Burning straw, falling mercury will worsen air pollution in Delhi-NCR
Delhi-NCR is heading towards some worse air quality days. On-and-off rains during October extended the peak stubble burning season and far fewer farm fires were reported in the month than in 2020.

Data from ICAR-Indian Agricultural Research Institute shows that total incidents of crop residue burning in six states this year have been recorded 54.8% less than the corresponding period in 2020. As a result, most of the cities in these six states have recorded lower concentrations of PM 2.5 in September and October 2021 as compared to the previous year. Similarly, for the months of September and October in the last five years, NASA has received information about Punjab, Haryana and U.P. Calculation of average fires in the U.S. shows that the average PM 2.5 level in Delhi was the highest in 2017, when the average number of fires was also the highest.

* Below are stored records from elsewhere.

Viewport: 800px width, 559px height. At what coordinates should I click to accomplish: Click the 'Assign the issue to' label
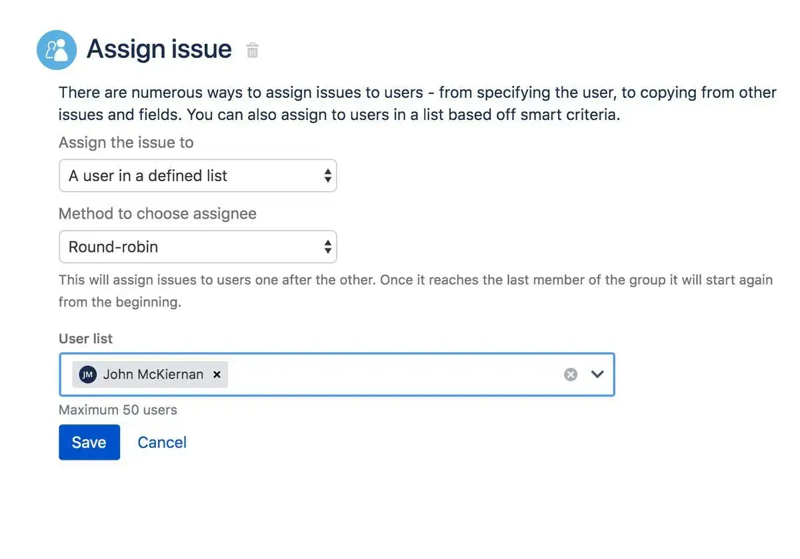click(126, 143)
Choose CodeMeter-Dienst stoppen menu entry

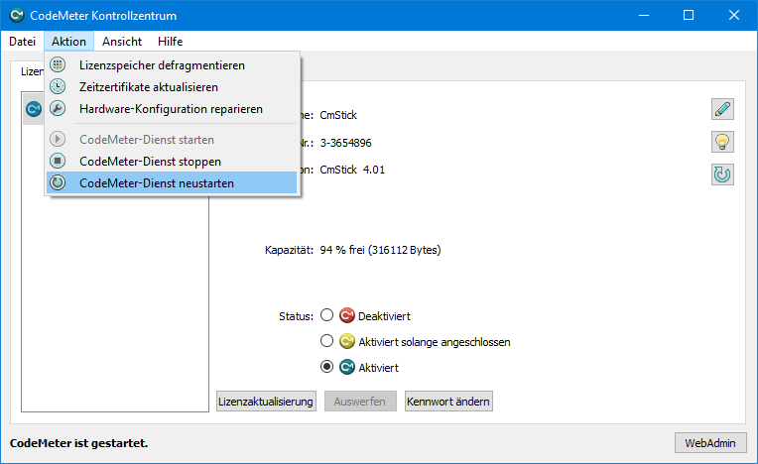click(x=150, y=161)
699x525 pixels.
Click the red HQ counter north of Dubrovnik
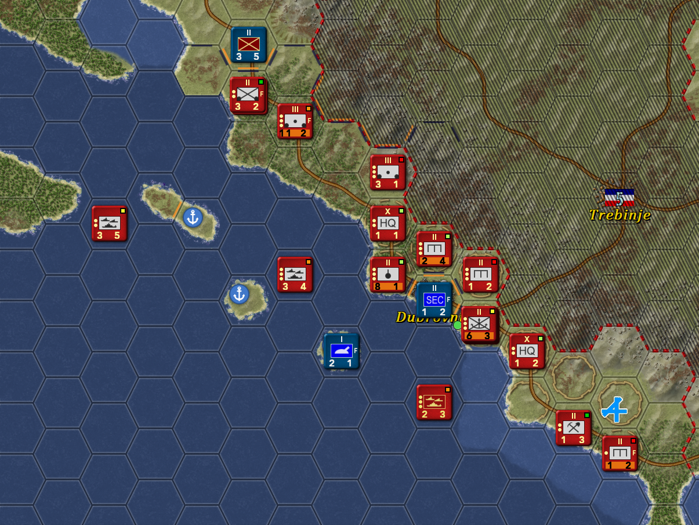coord(387,224)
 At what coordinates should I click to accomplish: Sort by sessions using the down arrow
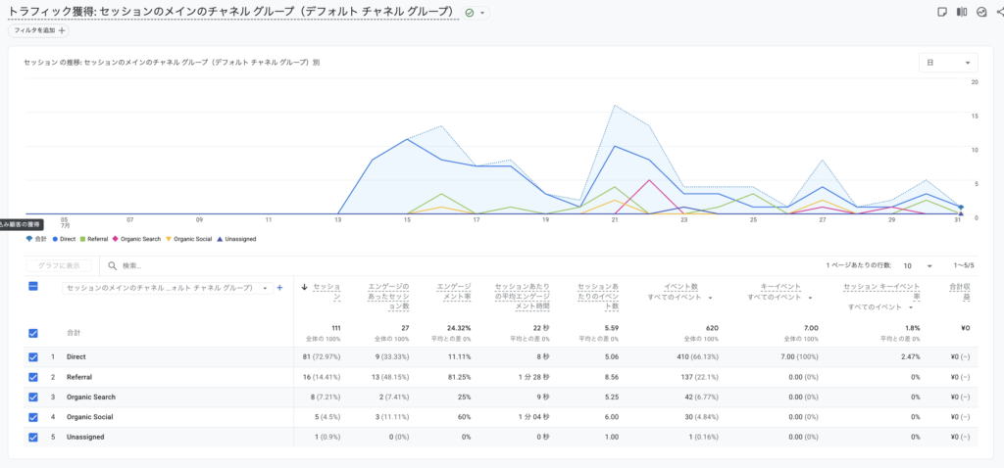coord(305,288)
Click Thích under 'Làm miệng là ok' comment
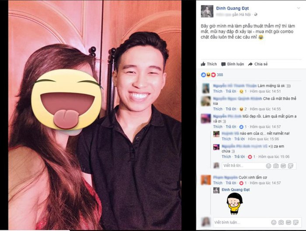 218,91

However, biomass burning has now started gaining momentum. Incidents of crop residue burning have increased significantly, especially in the north-western plains. In fact, the above data shows that Haryana has already surpassed the number of cases reported last year, followed by Uttar Pradesh which is rapidly rising near the 2020 count. Looking at the trend in other states, Punjab is likely to pick up pace in the coming days. Experts expect the next two weeks to be crucial for Delhi’s air quality as the chances of stubble burning in the Indo-Gangetic plains peak.

Also, changing weather patterns due to climate change are also contributing to the increase in air pollution in this season. Monsoon 2021 had an extended stay in the country, and began its withdrawal only after 6 October, which was 20 days from the normal date of onset of withdrawal of monsoon. The presence of monsoon continued to rain over the north-western plains till October 24, pushing the stubble burning season as well as the polluted days to November.

Now as we enter November, the combination of fall in mercury and decrease in wind speed will put Delhi-NCR in a tight spot in the coming days. “If the peak of stubble burning was observed in October, the impact on Delhi-NCR would have been less. Neither the wind speed would have been slow nor the temperature would have been so low. But November is a transition month from spring to winter, in which we will see a drop in temperature as well as wind speed. This sets a stage for days of unhealthy air quality for the national capital with the onset of winter,” said Mahesh Palawat, VP-meteorology and climate change, Skymet Weather.

Council on Energy, Environment and Water (CEEW) expert Tanushree Ganguly, program lead and L.S. Kurinji, Program Associate has warned of some tough days ahead for Delhi-NCR. “Earlier this season, the number of daily fires in Punjab and Haryana was less than 1000. But in the last four days, more than 2000 fires were reported per day in Punjab and Haryana. As we are in the peak of burning, 3000-4000 fires per day are likely to occur in the coming days. This can increase the impact of stubble burning on the air quality of Delhi with adverse meteorological conditions like falling temperature, drop in wind speed.”

He further added, “While the current share of stubble at the particle level of Delhi is less than 10 per cent, it is expected to reach 35-45 per cent on November 5 due to north westerly winds. Also, since Diwali this year peak stubble burning.” As time goes by, SAFAR’s forecast suggests that the additional load from firecrackers could further degrade the air quality in Delhi NCR. Therefore, it is important for Delhi NCR to prevent unhealthy AQ conditions.